#### TRECHO DO TEXTO
************
Helen Mirren interpreta a misteriosa Emerenc em Atrás da Porta (2012), versão cinematográfica do livro dirigida por István Szabó (Foto: Divulgação)

Uma porta é a personagem central de um sonho, ou melhor, de um pesadelo. Nessa “visão recorrente”, uma mulher está de pé diante da entrada de casa e tenta em vão abrir a fechadura. Ela consegue ver através do vidro uma ambulância estacionada do lado de fora, sabe que precisa dar passagem aos socorristas, mas a fechadura não se abala, indiferente aos seus esforços. Seus gritos são mudos no sonho e sempre a despertam para a realidade. O limiar que a assombra está relacionado a uma morte, e esse desfecho, anunciado no início de A porta, será descortinado aos poucos, por uma escrita hipnótica, repleta de tensão e nebulosidade.

“A escrita não é uma pátria afável.”
************
#### ENUNCIADO DA TAREFA
No texto sobre o livro A porta, copie tudo desde "Uma porta é" até "tensão e nebulosidade.", substituindo "fechadura" por "tranca".
************
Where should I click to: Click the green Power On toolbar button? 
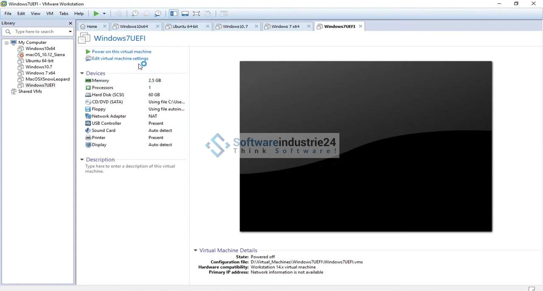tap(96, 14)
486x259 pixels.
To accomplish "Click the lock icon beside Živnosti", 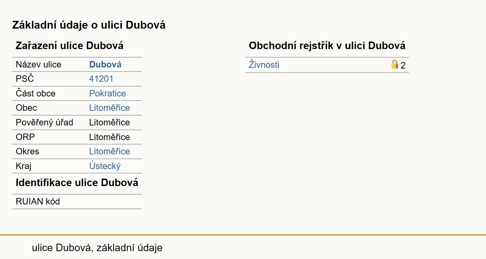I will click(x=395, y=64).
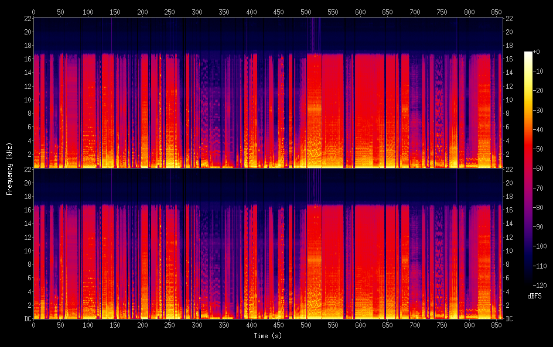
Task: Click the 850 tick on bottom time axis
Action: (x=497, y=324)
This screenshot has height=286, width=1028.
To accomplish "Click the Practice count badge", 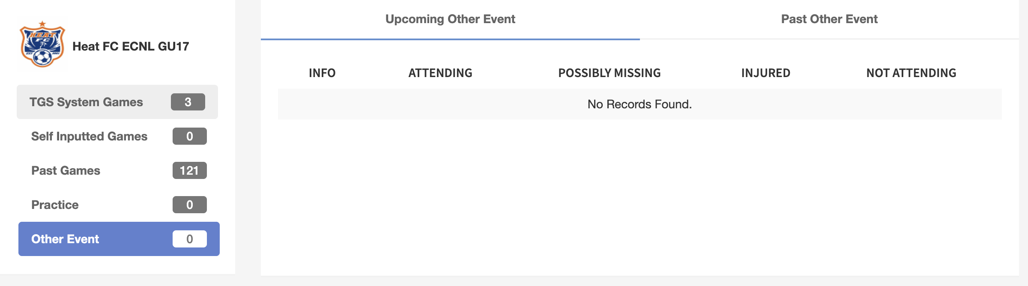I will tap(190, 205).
************
#### SOLUÇÃO DA TAREFA
Uma porta é a personagem central de um sonho, ou melhor, de um pesadelo. Nessa “visão recorrente”, uma mulher está de pé diante da entrada de casa e tenta em vão abrir a tranca. Ela consegue ver através do vidro uma ambulância estacionada do lado de fora, sabe que precisa dar passagem aos socorristas, mas a tranca não se abala, indiferente aos seus esforços. Seus gritos são mudos no sonho e sempre a despertam para a realidade. O limiar que a assombra está relacionado a uma morte, e esse desfecho, anunciado no início de A porta, será descortinado aos poucos, por uma escrita hipnótica, repleta de tensão e nebulosidade.